Il presidente americano non ha vinto e non ha perso. In ogni caso il voto - con la conferma al Senato e la Camera passata ai democratici - gli ha decisamente complicato la vita


05/11/2018

di Artemisia


L’onda blu democratica non c’è stata. Alle elezioni di midterm degli Stati Uniti, i Democratici, come da previsioni, conquistano la Camera prendendo 23 seggi in più ma il Senato resta in mano ai Repubblicani e con tre seggi in più rispetto a due anni fa. Il ribaltone che i dem sognavano per preparare una piattaforma in vista della tornata elettorale del 2020 per la Casa Bianca, non si è realizzato. 
È vero che il Presidente Trump ha perso il controllo di maggioranza assoluta ma tiene e soprattutto rafforza la sua presa sul partito. Il voto mette a tacere quelle voci di critica che erano emerse in questi due anni tra i repubblicani. 
Il partito è diventato il partito di Trump ma i Democratici sono vivi e devono decidere se guardare al centro o spostarsi a sinistra. 
In Texas, uno degli Stati chiave, il candidato democratico, il giovane Beto O'Rourke non è riuscito a conquistare la roccaforte repubblicana dove ha avuto la meglio il big Ted Burke. 
Trump ha parlato di un enorme successo e la portavoce ha definito l’avanzata Democratica una crespatura” e ha ribadito che non cambierà nulla nella linea politica della Casa Bianca. Ma è inevitabile che l’opposizione alla Camera gli darà del filo da torcere. Inoltre aprirà nuovi filoni di inchiesta per indebolirlo. 
La Florida che sarà uno Stato importante per le prossime elezioni del successore di Trump, è rimasta in mano ai Repubblicani come pure l’Ohaio. 
Allo stato dei fatti Trump ha tutte le condizioni per ricandidarsi. La rincorsa dei democratici conquistare la maggioranza in Senato è cominciata tutta in salita dopo che i repubblicani hanno strappato il primo seggio democratico, nell'Indiana da cui viene il vicepresidente Mike Pence. Mike Braun ha battuto il senatore uscente, il democratico Joe Donnelly. Con la perdita del seggio in North Dakota, dove lo sfidante Kevin Cramer ha battuto la senatrice democratica uscente Heidi Heitkamp, la sfida è apparsa definitivamente perduta. Anche dal Missouri con la vittoria di Josh Hawley, ex ministro della Giustizia che Trump ha sostenuto personalmente con ben tre comizi, sulla senatrice democratica in carica, Claire McCaskill, è arrivato un segnale forte che il trumpismo tiene. 
In Tennessee, i repubblicani hanno resistito con Marsha Blackburn contro il democratico Phil Bredesen in uno dei seggi considerati vulnerabili al cambio di fronte. 
I prossimi saranno due anni di campagna elettorale ininterrotta e per i Democratici la strada è in salita.

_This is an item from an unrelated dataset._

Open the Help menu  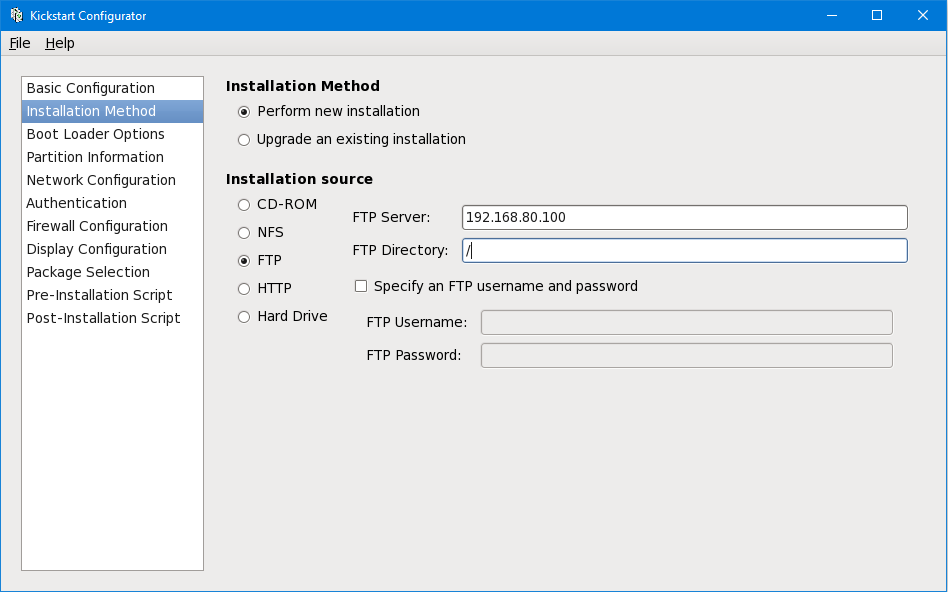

Trump è saldo in sella, ha ricompattare il partito sotto di lui mentre gli avversari nonostante abbiano piazzato negli Stati dove hanno vinto, tanti giovani e donne, non hanno ancora messo in campo il loro candidato per sfidare Trump. Ma soprattutto devono ritrovare un progetto politico, che al momento non hanno. L’economia e l’immigrazione sono i due temi nevralgici sui quali il Presidente in carica ha una posizione di assoluta forza.